Department of Pharmacology and Toxicology, Faculty of Pharmacy, Mansoura University, Mansoura, Egypt.
出版信息
Int Immunopharmacol. 2023 Feb;115:109688. doi: 10.1016/j.intimp.2023.109688. Epub 2023 Jan 19.
BACKGROUND
Lipopolysaccharide (LPS), an endotoxin within gram-negative bacteria, is associated with systemic acute inflammatory response after invading living tissues and results in sepsis. The liver and kidney are both major target organs in sepsis. Septic acute hepatic-renal injury is a serious clinical condition with high risk of morbidity and mortality.

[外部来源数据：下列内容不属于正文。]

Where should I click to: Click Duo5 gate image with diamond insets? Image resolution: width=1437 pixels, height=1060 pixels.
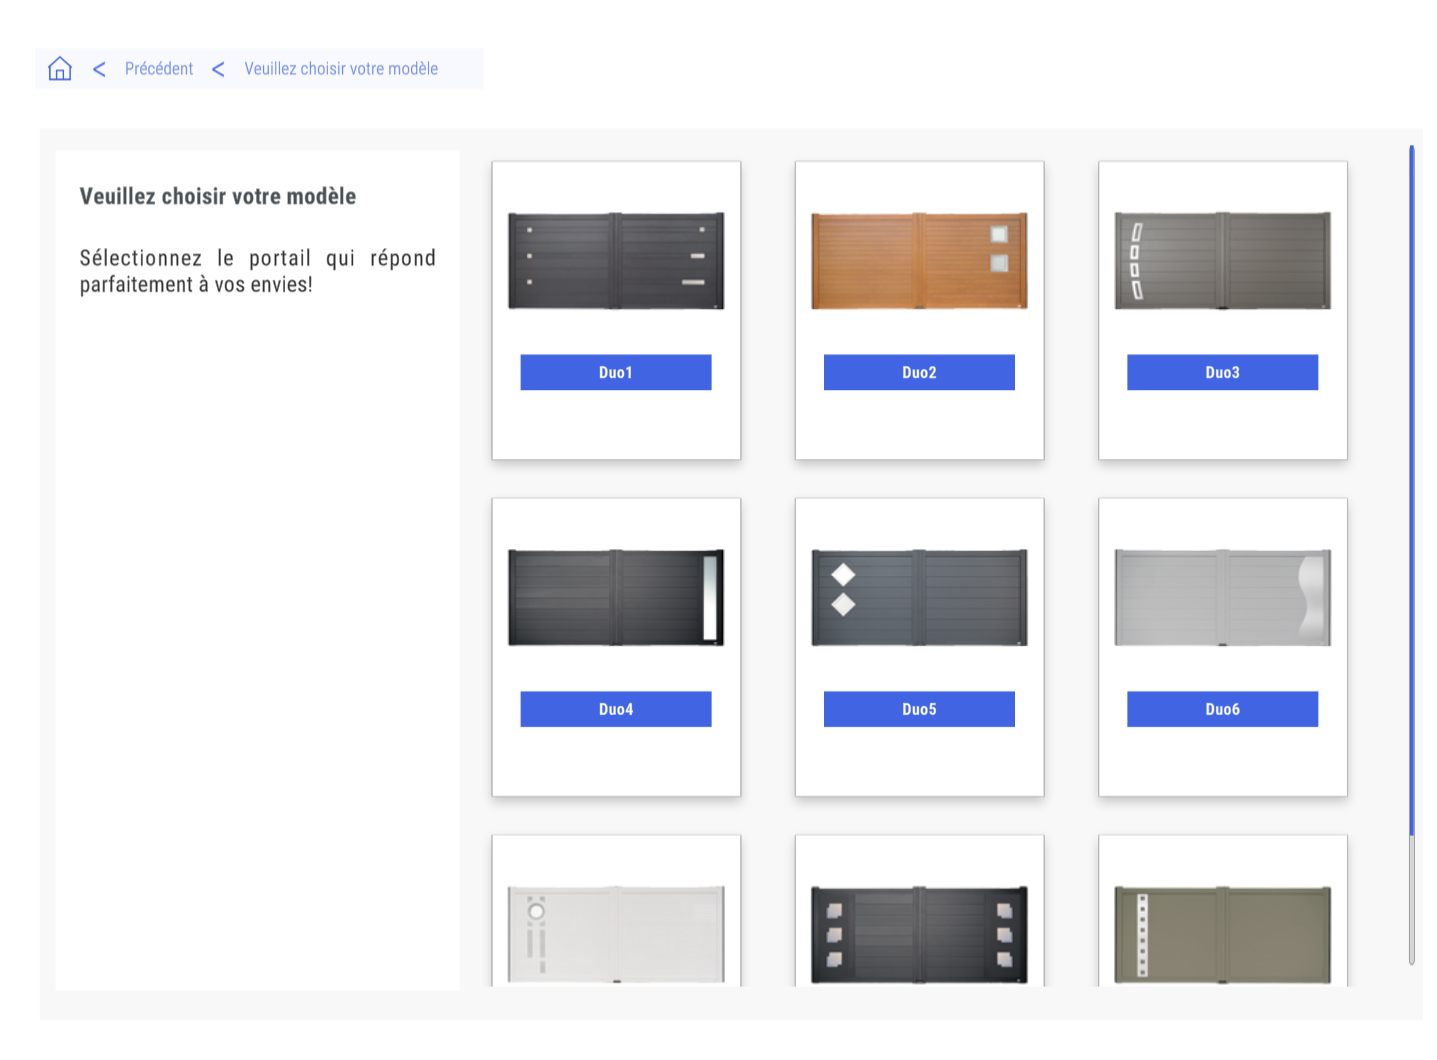coord(918,597)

Nevertheless, effective treatment is still lacking.
AIM
This study highlights saroglitazar (SAR), a dual PPAR-α/γ agonist, as a proposed prophylactic drug against LPS-induced hepatic-renal injury.
MAIN METHODS
Rats were pretreated with SAR (2 and 4 mg/kg/day) for 15 days, while sepsis was induced by LPS injection (10 mg/kg) on day 15 one hour following SAR oral administration.
KEY FINDINGS
SAR pretreatment could successfully mitigate LPS-induced hepatic-renal injury, evidenced by enhancement of renal and hepatic functions and a decrease of tissue pathological injury. Meanwhile, SAR alleviated LPS-induced oxidative stress; it reduced malondialdehyde (MDA) levels and ameliorated decreased levels of superoxide dismutase (SOD) and glutathione (GSH). LPS-induced elevations in hepatic and renal nuclear factor-kappa B (NF-κB), phosphorylated inhibitor of kappa B alpha (p-IκBα), interferon-beta (IFN-β), and hepatic high mobility group box-1 (HMGB-1) contents were significantly attenuated in SAR-treated groups. SAR showed an advantageous impact against LPS-induced activation of non-canonical inflammasome and pyroptosis via a significant reduction in cysteinyl aspartate-specific proteinase-11 (Caspase-11) and gasdermin D (GSDMD) expressions. Moreover, Nucleotide-Binding Oligomerization Domain (NOD)-Like Receptor Protein 3 (NLRP3) inflammasome activation with concomitant expression and activation of caspase-1 and release of interleukin-1beta (IL-1β) were considerably diminished following SAR pretreatment.
SIGNIFICANCE
SAR could be considered a prophylactic anti-inflammatory antioxidant drug against LPS-induced liver and kidney injury.
背景
脂多糖(LPS)是革兰氏阴性菌内的一种内毒素,侵入活体组织后会引发全身急性炎症反应并导致脓毒症。肝脏和肾脏都是脓毒症的主要靶器官。脓毒性急性肝肾损伤是一种严重的临床病症,发病和死亡风险很高。然而,目前仍缺乏有效的治疗方法。
目的
本研究着重介绍了一种双重过氧化物酶体增殖物激活受体α/γ激动剂——沙罗格列扎(SAR),作为一种预防LPS诱导的肝肾损伤的药物。
主要方法
大鼠连续15天接受SAR(2和4mg/kg/天)预处理,在第15天口服SAR 1小时后,通过注射LPS(10mg/kg)诱导脓毒症。
主要发现
SAR预处理能够成功减轻LPS诱导的肝肾损伤,表现为肾功能和肝功能增强以及组织病理损伤减轻。同时,SAR减轻了LPS诱导的氧化应激;降低了丙二醛(MDA)水平,改善了超氧化物歧化酶(SOD)和谷胱甘肽(GSH)水平的降低。在接受SAR治疗的组中,LPS诱导的肝脏和肾脏核因子κB(NF-κB)、磷酸化核因子κB抑制蛋白α(p-IκBα)、干扰素-β(IFN-β)以及肝脏高迁移率族蛋白B1(HMGB-1)含量的升高均显著减弱。SAR通过显著降低半胱天冬酶-11(Caspase-11)和Gasdermin D(GSDMD)的表达,对LPS诱导的非经典炎性小体激活和细胞焦亡产生了有利影响。此外,在SAR预处理后,核苷酸结合寡聚化结构域(NOD)样受体蛋白3(NLRP3)炎性小体的激活以及半胱天冬酶-1的伴随表达和激活以及白细胞介素-1β(IL-1β)的释放均显著减少。
意义
SAR可被视为一种预防LPS诱导的肝肾损伤的抗炎抗氧化药物。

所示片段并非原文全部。